■ Given passage

☆ ☆ ☆

But as New York City’s population swelled from 1980’s 7.07 million to this year’s 8.54 million, all that extra wear-and-tear on top of decades of underfunded maintenance left the subway system, much of it 100 years old, scarcely capable of handling today’s weekday ridership. We’re up to 6 million uses daily — the highest level since 1948.
The subway barely managed to cope with the city’s growth for 20 years, but the streak’s really run out. As The Post reported this week, the city’s Independent Budget Office found that straphangers lost a total of 35,000 hours over the past year — 11,000 hours more than for the year 2012. Much worse than a mere inconvenience to ordinary citizens, the service tailspin will inevitably scare off companies that were thinking about moving here and threaten the entire economy.
As de Blasio and Gov. Cuomo bicker over whose job it is to pay for and fix problems such as breakdown-prone, 1932-vintage switching equipment, tracks and trains only decay further.
Nudged into action by public outrage, the MTA launched a $20 million, interim emergency plan in July to help move trains in and out of its 472 stations faster. It’s well-intentioned and might even help a little. But silly things like floor mats with arrows showing passengers which way to move only invite those bad jokes — and prove that MTA leaders are out of touch with actual riding conditions.
Inscrutable weekend “service advisories” are better for laughs than as useful guidance. Announcements urge us to put trash in “proper receptacles.” But — those MTA comedians! — there are no garbage cans along the entire three-block length of my Q-train platform, among many others.
And then there’s the new policy of “honest” explanations for delays. No more “we are being held momentarily by the train’s dispatcher” to excuse a 20-minute stall, the MTA promised. So how come I still hear the old lines all the time?
I actually prefer them to “honest” advisories like, “Service is delayed due to a stalled train at 63d Street” — which is loudly inflicted on my ears every 15 seconds like sleep-deprivation torture.
Lhota floated a proposal last summer to ban from the subway “inappropriate” foods like Chinese rice that supposedly could cause fires. He wisely dropped the idea.
After all, New Yorkers love to eat on their feet. Watch the closing cattle pens!

☆ ☆ ☆

■ Material shown
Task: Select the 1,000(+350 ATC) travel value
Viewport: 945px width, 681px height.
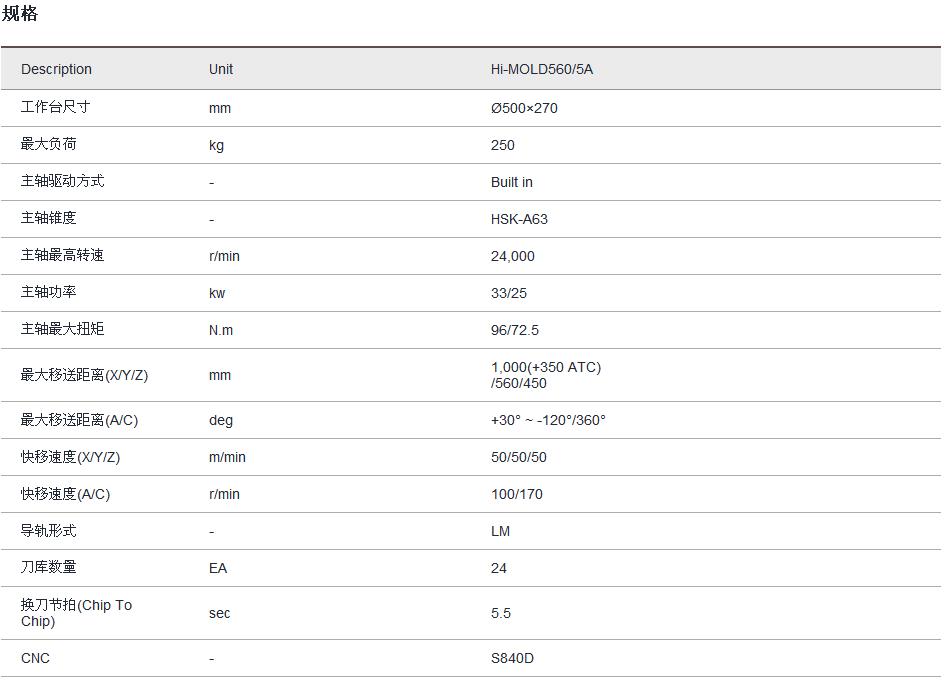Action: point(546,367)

☆ ☆ ☆

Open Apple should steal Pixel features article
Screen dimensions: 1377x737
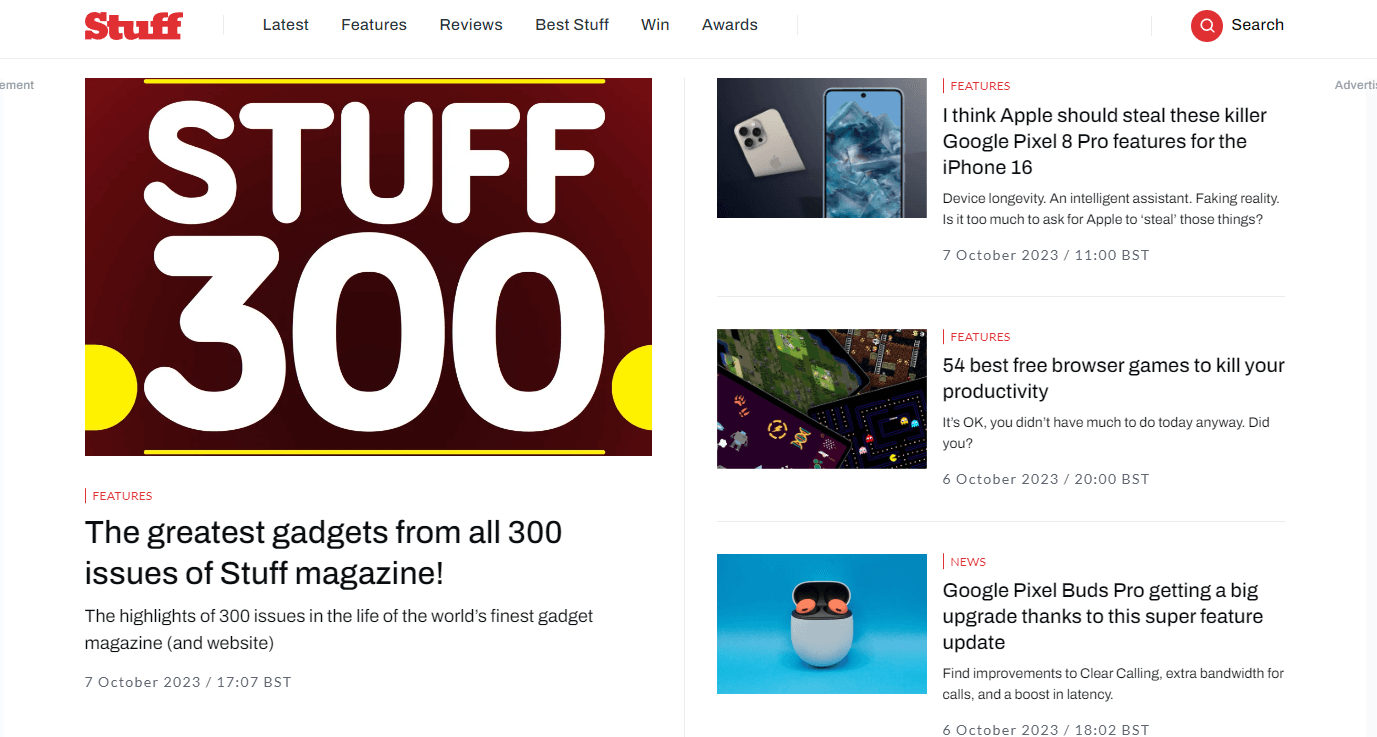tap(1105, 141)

☆ ☆ ☆

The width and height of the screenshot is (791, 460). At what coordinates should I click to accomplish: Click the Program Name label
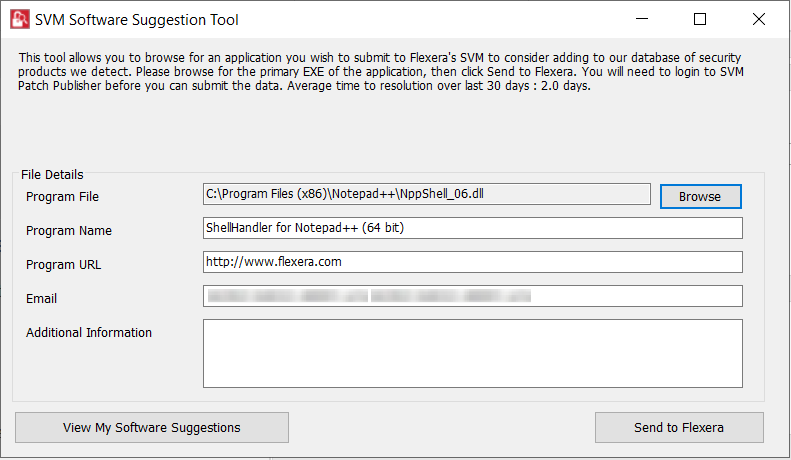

☆ ☆ ☆

■ Exercise task A
According to the subway passage, how many hours did straphangers lose in total over the past year?
■ Exercise task B
Please copy the subway passage word for word from "And then there’s" to "like sleep-deprivation torture.".

■ Full output A
35,000 hours

■ Full output B
And then there’s the new policy of “honest” explanations for delays. No more “we are being held momentarily by the train’s dispatcher” to excuse a 20-minute stall, the MTA promised. So how come I still hear the old lines all the time?
I actually prefer them to “honest” advisories like, “Service is delayed due to a stalled train at 63d Street” — which is loudly inflicted on my ears every 15 seconds like sleep-deprivation torture.